Re: Fixing MIPS delay slot emulation weakness?

From: Paul Burton
Date: Thu Dec 20 2018 - 12:56:23 EST


Hi Hugh,

On Wed, Dec 19, 2018 at 01:12:58PM -0800, Hugh Dickins wrote:
> > is_cow_mapping() returns true if the VM_MAYWRITE flag is set and
> > VM_SHARED is not set - this suggests a private & potentially-writable
> > area, right? That fits in nicely with an area we'd want to COW. Why then
> > does check_vma_flags() use the inverse of this to indicate a shared
> > area? This fails if we have a private mapping where VM_MAYWRITE is not
> > set, but where FOLL_FORCE would otherwise provide a means of writing to
> > the memory.
> >
> > If I remove this check in check_vma_flags() then I have a nice simple
> > patch which seems to work well, leaving the user mapping of the delay
> > slot emulation page non-writeable. I'm not sure I'm following the mm
> > innards here though - is there something I should change about the delay
> > slot page instead? Should I be marking it shared, even though it isn't
> > really? Or perhaps I'm misunderstanding what VM_MAYWRITE does & I should
> > set that - would that allow a user to use mprotect() to make the region
> > writeable..?
>
> Exactly, in that last sentence above you come to the right understanding
> of VM_MAYWRITE: it allows mprotect to add VM_WRITE whenever. So I think
> your issue in setting up the mmap, is that you're (rightly) doing it with
> VM_flags to mmap_region(), but giving it a combination of flags that an
> mmap() syscall from userspace would never arrive at, so does not match
> expectations in is_cow_mapping(). Look for VM_MAYWRITE in mm/mmap.c:
> you'll find do_mmap() first adding VM_MAYWRITE unconditionally, then
> removing it just from the case of a MAP_SHARED without FMODE_WRITE.
>
> > diff --git a/arch/mips/kernel/vdso.c b/arch/mips/kernel/vdso.c
> > index 48a9c6b90e07..9476efb54d18 100644
> > --- a/arch/mips/kernel/vdso.c
> > +++ b/arch/mips/kernel/vdso.c
> > @@ -126,8 +126,7 @@ int arch_setup_additional_pages(struct linux_binprm *bprm, int uses_interp)
> >
> > /* Map delay slot emulation page */
> > base = mmap_region(NULL, STACK_TOP, PAGE_SIZE,
> > - VM_READ|VM_WRITE|VM_EXEC|
> > - VM_MAYREAD|VM_MAYWRITE|VM_MAYEXEC,
> > + VM_READ | VM_EXEC | VM_MAYREAD | VM_MAYEXEC,
>
> So, remove the VM_WRITE by all means, but leave in the VM_MAYWRITE.

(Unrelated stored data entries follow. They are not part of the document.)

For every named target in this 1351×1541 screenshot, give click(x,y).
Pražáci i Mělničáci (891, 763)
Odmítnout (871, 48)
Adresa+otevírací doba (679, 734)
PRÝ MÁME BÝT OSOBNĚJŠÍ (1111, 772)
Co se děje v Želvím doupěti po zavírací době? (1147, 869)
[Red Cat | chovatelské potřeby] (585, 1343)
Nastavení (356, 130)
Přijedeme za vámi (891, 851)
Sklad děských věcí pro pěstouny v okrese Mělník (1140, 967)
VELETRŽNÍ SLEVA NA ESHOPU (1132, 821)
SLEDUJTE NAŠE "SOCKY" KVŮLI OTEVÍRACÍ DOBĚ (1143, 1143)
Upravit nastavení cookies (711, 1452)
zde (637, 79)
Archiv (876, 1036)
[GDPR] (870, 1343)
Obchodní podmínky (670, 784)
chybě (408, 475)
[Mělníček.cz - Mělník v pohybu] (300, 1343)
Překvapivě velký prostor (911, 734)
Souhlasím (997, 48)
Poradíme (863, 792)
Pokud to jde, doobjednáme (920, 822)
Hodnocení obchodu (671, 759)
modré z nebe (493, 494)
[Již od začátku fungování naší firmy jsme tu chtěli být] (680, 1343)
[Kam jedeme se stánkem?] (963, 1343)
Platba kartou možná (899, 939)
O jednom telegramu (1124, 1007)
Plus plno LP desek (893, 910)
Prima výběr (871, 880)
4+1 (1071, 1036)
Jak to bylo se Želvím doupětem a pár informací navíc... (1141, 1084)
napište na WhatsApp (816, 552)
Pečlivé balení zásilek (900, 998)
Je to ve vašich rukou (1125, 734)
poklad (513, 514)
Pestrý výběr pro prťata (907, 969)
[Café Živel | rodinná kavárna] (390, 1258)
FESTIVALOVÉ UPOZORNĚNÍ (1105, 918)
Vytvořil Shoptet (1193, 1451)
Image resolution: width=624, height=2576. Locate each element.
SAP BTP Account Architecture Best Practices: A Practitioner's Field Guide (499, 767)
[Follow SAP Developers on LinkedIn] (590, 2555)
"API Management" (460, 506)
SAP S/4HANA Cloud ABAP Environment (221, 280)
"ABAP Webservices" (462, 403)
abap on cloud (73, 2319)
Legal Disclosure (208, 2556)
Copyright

Thanks Hugh - it works fine when I leave in VM_MAYWRITE.

My 4am self had become convinced that it would be problematic if a user
program could mprotect() the memory & make it writable... But in reality
if a user program wants to do that then by all means, the kernel isn't
going to be able to prevent it doing silly things.

For anyone looking for the outcome, the patch I wound up with is here:

https://lore.kernel.org/linux-mips/20181220174514.24953-1-paul.burton@xxxxxxxx/

Thanks,
Paul